Blepharitis (blef-uh-RI-tis) is inflammation that affects the eyelids. Blepharitis usually involves the part of the eyelid where the eyelashes grow.
Blepharitis commonly occurs when tiny oil glands located near the base of the eyelashes malfunction. This leads to inflamed, irritated and itchy eyelids. Several diseases and conditions can cause blepharitis.
Blepharitis is often a chronic condition that is difficult to treat. Blepharitis can be uncomfortable and may be unattractive, but it usually doesn't cause permanent damage to your eyesight.
Blepharitis symptoms and signs include:
A gritty, burning sensation in the eye
Eyelids that appear greasy
Red, swollen eyelids
Flaking of the skin around the eyes
Crusted eyelashes upon awakening
More frequent blinking
Sensitivity to light
Eyelashes that grow abnormally (misdirected eyelashes)
Loss of eyelashes
When to see a doctor
If you have blepharitis symptoms and signs that don't seem to be improving despite good hygiene — regular cleaning and care of the affected area — make an appointment with your doctor.
The exact cause of blepharitis isn't clear.

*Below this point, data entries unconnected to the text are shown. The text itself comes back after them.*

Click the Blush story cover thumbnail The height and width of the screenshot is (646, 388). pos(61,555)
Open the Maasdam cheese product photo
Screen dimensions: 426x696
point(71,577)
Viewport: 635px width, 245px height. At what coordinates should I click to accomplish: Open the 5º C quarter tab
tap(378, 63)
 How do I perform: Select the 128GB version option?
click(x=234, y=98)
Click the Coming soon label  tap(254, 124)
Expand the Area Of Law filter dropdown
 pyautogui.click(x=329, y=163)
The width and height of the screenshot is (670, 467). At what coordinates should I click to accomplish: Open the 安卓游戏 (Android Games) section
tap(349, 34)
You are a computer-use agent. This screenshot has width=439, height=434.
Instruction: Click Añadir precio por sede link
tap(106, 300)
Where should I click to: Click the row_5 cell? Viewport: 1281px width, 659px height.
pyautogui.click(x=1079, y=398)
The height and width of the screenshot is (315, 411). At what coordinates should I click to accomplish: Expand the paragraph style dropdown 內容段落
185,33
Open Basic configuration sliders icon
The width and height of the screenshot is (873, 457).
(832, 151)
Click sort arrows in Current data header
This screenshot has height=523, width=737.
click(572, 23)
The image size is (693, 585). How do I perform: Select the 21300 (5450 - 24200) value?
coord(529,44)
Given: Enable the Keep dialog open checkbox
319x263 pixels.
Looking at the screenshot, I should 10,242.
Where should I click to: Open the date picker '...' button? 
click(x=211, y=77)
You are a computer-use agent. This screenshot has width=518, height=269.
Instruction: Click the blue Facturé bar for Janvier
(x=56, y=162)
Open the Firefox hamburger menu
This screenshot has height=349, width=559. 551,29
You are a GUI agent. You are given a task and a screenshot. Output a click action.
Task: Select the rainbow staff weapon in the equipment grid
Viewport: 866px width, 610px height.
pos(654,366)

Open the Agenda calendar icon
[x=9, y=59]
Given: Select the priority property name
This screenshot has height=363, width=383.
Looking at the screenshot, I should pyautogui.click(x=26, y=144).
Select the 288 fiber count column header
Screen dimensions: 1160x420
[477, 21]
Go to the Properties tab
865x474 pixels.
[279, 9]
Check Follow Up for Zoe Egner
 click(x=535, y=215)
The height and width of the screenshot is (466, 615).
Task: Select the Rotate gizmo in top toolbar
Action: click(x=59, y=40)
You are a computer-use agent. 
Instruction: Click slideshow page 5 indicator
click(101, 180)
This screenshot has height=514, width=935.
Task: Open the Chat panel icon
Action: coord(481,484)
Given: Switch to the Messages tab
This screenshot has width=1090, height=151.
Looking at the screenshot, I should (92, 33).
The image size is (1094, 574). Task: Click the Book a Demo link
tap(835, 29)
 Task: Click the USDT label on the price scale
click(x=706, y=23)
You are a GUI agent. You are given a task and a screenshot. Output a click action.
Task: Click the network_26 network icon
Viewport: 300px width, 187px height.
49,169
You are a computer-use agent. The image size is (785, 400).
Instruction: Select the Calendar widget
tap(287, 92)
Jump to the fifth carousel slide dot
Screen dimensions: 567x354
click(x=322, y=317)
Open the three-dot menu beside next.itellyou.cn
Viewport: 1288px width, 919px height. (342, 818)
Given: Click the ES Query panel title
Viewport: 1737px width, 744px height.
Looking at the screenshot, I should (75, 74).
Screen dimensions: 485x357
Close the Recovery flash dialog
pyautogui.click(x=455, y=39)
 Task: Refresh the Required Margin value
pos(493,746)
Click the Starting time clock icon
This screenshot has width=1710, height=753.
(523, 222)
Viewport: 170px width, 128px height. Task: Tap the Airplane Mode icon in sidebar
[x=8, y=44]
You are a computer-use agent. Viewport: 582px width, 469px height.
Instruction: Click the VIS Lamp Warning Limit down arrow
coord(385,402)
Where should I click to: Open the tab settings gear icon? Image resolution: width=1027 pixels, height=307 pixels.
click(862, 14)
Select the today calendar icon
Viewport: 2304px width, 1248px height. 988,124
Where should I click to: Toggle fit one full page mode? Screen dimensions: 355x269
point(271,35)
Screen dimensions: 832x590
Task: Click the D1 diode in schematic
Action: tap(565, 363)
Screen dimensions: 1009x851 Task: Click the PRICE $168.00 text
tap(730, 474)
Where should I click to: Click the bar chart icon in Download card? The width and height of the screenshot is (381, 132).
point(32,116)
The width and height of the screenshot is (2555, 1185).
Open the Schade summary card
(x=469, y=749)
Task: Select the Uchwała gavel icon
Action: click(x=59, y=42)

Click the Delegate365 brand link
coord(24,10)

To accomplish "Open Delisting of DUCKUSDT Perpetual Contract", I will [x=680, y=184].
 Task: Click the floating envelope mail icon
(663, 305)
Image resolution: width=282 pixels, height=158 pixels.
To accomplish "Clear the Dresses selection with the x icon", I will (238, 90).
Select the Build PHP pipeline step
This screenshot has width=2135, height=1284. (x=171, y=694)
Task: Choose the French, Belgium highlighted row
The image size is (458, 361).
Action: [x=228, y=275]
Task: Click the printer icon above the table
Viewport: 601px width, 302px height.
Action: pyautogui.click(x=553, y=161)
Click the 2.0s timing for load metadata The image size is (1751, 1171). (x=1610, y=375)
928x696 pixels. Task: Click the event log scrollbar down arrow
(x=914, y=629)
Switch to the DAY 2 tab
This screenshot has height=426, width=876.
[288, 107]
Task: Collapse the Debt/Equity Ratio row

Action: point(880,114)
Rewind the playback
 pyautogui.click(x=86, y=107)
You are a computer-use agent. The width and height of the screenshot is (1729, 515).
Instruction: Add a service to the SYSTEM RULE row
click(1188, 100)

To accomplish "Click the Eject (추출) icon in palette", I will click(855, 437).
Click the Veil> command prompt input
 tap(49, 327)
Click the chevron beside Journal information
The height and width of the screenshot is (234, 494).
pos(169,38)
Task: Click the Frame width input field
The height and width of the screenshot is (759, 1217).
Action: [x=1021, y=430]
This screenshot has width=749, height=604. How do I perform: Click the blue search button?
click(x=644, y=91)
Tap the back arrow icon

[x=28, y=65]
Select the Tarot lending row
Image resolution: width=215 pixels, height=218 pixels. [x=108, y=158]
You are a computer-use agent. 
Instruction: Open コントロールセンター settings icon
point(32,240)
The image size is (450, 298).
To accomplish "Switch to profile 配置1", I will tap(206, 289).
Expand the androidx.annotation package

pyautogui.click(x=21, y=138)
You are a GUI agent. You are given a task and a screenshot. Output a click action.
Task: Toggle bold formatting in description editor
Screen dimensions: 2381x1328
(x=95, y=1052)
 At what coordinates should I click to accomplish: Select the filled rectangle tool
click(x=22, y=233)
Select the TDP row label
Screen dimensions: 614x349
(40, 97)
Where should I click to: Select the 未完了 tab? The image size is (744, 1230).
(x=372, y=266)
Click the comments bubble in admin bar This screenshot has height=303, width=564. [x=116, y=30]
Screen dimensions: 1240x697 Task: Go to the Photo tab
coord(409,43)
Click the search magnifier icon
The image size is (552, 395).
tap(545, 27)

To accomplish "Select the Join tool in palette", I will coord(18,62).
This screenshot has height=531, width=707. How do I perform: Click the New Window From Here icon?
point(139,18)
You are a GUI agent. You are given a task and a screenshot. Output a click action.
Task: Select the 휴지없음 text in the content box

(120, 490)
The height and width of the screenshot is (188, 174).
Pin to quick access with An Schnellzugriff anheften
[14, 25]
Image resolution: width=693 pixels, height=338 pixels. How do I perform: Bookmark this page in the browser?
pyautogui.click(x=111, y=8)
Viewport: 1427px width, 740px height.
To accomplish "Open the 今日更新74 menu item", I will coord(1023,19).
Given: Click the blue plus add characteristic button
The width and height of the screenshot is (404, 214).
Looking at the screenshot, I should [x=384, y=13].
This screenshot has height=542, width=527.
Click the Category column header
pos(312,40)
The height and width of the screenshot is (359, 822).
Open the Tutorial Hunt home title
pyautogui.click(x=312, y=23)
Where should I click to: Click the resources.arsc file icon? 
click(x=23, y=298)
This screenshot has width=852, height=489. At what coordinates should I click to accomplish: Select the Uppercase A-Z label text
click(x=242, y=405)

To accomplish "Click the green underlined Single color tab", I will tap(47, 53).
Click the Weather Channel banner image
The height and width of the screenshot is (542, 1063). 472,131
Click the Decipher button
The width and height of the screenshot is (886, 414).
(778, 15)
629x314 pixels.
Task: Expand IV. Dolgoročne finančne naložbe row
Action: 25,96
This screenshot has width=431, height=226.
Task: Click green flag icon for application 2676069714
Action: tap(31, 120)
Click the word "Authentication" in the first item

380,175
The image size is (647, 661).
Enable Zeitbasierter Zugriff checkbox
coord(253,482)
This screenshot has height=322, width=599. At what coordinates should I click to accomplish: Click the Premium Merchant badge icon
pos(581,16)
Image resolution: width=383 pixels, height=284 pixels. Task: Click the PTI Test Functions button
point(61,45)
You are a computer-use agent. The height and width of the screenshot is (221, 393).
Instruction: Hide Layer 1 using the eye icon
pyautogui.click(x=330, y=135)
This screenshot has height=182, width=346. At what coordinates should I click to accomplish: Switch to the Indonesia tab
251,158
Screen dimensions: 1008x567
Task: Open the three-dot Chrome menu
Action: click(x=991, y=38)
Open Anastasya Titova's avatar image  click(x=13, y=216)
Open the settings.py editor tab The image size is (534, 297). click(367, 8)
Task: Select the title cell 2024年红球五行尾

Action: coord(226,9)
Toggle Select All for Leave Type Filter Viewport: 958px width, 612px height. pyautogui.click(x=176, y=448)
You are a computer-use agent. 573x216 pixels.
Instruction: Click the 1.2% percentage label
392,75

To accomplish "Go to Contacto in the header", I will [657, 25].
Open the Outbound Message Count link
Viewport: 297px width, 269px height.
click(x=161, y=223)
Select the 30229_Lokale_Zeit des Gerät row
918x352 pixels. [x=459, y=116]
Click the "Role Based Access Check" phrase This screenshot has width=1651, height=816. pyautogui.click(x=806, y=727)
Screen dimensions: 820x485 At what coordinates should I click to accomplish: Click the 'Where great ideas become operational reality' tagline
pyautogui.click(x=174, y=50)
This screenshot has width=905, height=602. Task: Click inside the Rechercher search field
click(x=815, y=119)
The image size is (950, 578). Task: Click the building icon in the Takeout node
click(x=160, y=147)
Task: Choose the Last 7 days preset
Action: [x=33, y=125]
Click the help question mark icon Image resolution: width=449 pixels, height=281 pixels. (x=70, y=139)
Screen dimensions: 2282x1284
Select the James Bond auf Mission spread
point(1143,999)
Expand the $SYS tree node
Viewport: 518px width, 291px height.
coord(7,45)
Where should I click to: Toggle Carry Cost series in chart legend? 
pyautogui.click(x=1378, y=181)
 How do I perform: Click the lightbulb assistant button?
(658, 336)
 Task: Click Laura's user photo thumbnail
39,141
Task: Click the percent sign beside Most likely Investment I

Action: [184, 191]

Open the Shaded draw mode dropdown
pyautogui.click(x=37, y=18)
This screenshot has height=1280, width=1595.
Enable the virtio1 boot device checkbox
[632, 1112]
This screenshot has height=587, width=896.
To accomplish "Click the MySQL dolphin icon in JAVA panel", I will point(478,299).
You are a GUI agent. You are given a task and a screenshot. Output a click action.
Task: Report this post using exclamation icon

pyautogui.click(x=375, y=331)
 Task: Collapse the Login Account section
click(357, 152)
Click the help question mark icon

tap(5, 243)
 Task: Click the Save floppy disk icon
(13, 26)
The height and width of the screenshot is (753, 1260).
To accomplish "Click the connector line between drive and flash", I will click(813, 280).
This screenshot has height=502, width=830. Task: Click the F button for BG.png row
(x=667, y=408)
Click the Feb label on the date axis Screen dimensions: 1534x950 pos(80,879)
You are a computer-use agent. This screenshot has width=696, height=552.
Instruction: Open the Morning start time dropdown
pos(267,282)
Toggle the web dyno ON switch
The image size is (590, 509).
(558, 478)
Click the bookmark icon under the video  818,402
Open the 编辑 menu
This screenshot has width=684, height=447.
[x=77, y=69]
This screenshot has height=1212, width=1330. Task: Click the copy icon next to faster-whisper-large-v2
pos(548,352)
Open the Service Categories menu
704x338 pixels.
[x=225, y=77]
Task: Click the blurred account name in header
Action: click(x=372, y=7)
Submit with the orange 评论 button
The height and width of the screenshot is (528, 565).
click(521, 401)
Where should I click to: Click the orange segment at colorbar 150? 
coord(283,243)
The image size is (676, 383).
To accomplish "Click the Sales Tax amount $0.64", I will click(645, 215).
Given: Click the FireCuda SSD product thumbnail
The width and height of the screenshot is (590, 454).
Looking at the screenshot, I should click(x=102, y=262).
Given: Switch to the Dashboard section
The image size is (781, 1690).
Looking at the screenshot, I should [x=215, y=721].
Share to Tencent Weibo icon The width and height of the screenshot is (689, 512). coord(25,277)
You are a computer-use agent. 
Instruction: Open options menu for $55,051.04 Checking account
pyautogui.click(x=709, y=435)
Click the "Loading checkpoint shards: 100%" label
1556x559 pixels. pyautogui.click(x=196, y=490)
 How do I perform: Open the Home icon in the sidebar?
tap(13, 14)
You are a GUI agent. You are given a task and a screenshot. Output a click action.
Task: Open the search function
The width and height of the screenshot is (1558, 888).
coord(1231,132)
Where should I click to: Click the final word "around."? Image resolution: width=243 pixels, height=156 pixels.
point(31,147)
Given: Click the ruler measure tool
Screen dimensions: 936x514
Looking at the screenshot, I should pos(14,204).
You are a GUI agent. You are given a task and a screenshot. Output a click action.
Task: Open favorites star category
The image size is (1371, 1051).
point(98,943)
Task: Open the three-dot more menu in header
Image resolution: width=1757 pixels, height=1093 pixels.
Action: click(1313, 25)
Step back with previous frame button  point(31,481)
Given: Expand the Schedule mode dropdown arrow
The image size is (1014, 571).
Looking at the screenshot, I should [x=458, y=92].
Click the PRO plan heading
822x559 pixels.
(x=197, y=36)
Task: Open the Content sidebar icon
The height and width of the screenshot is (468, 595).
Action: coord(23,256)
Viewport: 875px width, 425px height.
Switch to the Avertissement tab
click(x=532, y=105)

Factors associated with the development of blepharitis include:
Seborrheic dermatitis — dandruff of the scalp and eyebrows
A bacterial infection
Malfunctioning oil glands in your eyelid
Rosacea — a skin condition characterized by facial redness
Allergies, including allergic reactions to eye medications, contact lens solutions or eye makeup
Eyelash mites or lice
Certain medication — the severe acne medication isotretinoin (Amnesteem, Claravis, Sotret) can lead to an increase in bacteria on the eyelids and can affect tear production
Blepharitis may be caused by a combination of factors.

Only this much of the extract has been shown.